他的心里冒出一个小小的声音说:非常非常喜欢这个男人,爱上了他;可是不知道这个男人爱不爱他。
伊森凝视着里昂许久,手掌下传来的心跳让他温暖又失落。过了好一会儿,他才下定决心的轻收回手,下了沙发、整好衣服、回到电脑前继续工作。
努力了一周,伊森终于整理好第一份论文,经过里昂几次检查、校正之后,将论文交给出版社。伊森非常有成就感:他没想过自己有本事做完这种高级知识分子的工作。
他原本兴高采烈的想找里昂一起去看电影,里昂却表示当晚和苏菲亚已经有约在先而婉拒。到了那一刻,伊森才愚蠢的想起苏菲亚是里昂的女友。
回想起来,苏菲亚自从示威之后,的确变得殷勤,找里昂的次数显得频繁。虽然里昂并不是每次都会赴约,但是,当他和苏菲亚同时摆在架上的时候,里昂选择了后者,毫不犹豫的。
伊森顿时沮丧,「不要……」他下意识的希望阻止里昂和苏菲亚约会。才开口、便把话又吞了回去:他根本没有立场。他凭什么吃醋?他只是一个研究助理。
「什么?」里昂连忙追问。
伊森深吸了一口气,故作无所谓的说:「喔,我是说……你不用急着回来。我想出去逛逛,透透气。」他一耸肩,「或许不会回来过夜。」
里昂挑高半边眉头。
里昂和苏菲亚约在纽约市中心见面,便向伊森提议一起出发、可以顺便载他一程。
伊森翻了个白眼,「你是白痴吗?带个电灯泡去赴女友的约会?」
「无所谓,我先载你去目的地。」里昂问道:「你要去哪里?」
你无所谓,我可有所谓,伊森心想,他一点也不想看里昂与苏菲亚卿卿我我的约会。重呼了一口气,他不耐烦的说:「别闹了,让我自由随兴的逛街吧。」
当里昂离开之后,伊森也出了门。
来到电影院,他原本要看一部不用大脑的动作片,藉以纾解放松;直到电影开始,他才愕然发现自己搞错厅,买了文学名着改编剧情片的票。电影的内容晦涩、情感扭曲纠结,结局更是郁卒到了极点:他原想找乐子,却适得其反的让心情更烦闷到不行。出了电影院,刚过晚间十一点,他不想立刻回家落得独守空屋枯等着里昂约会归来的悲惨,沉吟片刻之后,决定找一家PUB放松。

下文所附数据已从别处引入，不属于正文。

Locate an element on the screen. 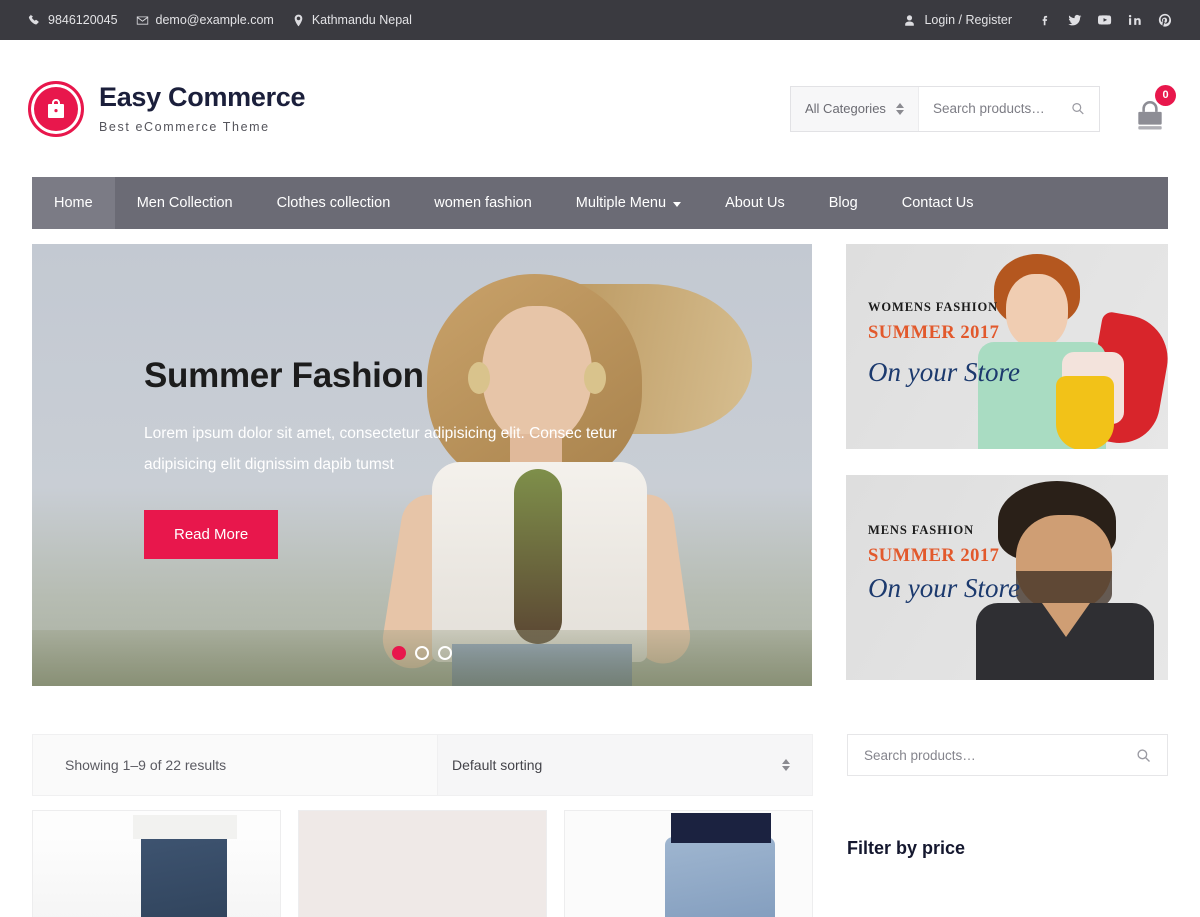  location-text: Kathmandu Nepal is located at coordinates (362, 20).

伊森来到一家在市区巷弄内有乐团驻唱的Live Pub。这是他改头换面之后第一次涉足夜店,竟然有些许陌生。PUB里相当热闹,更突显他的落寞;坐在吧台旁,点了一杯长岛冰茶,台上乐团卖力表演,在贝斯和鼓声明快震撼节奏的渲染下,他终于也自然high了一点。
左右张望,当天似乎是情侣之夜,几乎都是出双入对的客人,只有零星几个像他一样落单的散客,其中有个人露着刚失恋的悲惨笑容、隔着长吧台对他举杯,好像说彼此同病相怜。妈的,伊森在心中暗暗咒骂,大吞一口杯中调酒。不久之后,live乐团表演结束,他也开始喝第二杯长岛冰茶。
他到底在这里干什么?伊森忍不住叹了一口气。
伊森玩弄着酒杯上凝结的冰雾,干脆喝完这杯就回家睡觉算了。才想着,突然有人拍拍他的肩头,「亚契,干嘛杵在这里自闭?雷恩在那……」
伊森回过头,发现自己面对着一张陌生面孔。「找谁?」
对方显然比他还讶异,目瞪口呆的整个脸胀红了。「我以为……从斜背后看你们的颚线很像、Belstaff的皮外套又一样……抱歉抱歉!」那人连声道歉,伊森上下打量着对方,他的服装似乎是刚才在台上演奏的人。
「怎么了?」另一个声音冒出来,伊森觉得有点耳熟。
看见说话的人,他手掌一拍、瞪大眼睛惊奇的说:「医生?」竟然是帮助他的公立医院医生「雷恩」——乔治·坎贝尔。
「啊,是你?好久不见!」雷恩也笑了。
他们闲聊了起来,伊森才知道雷恩和几个人合组了业余乐团,每月两次会在这家PUB演奏。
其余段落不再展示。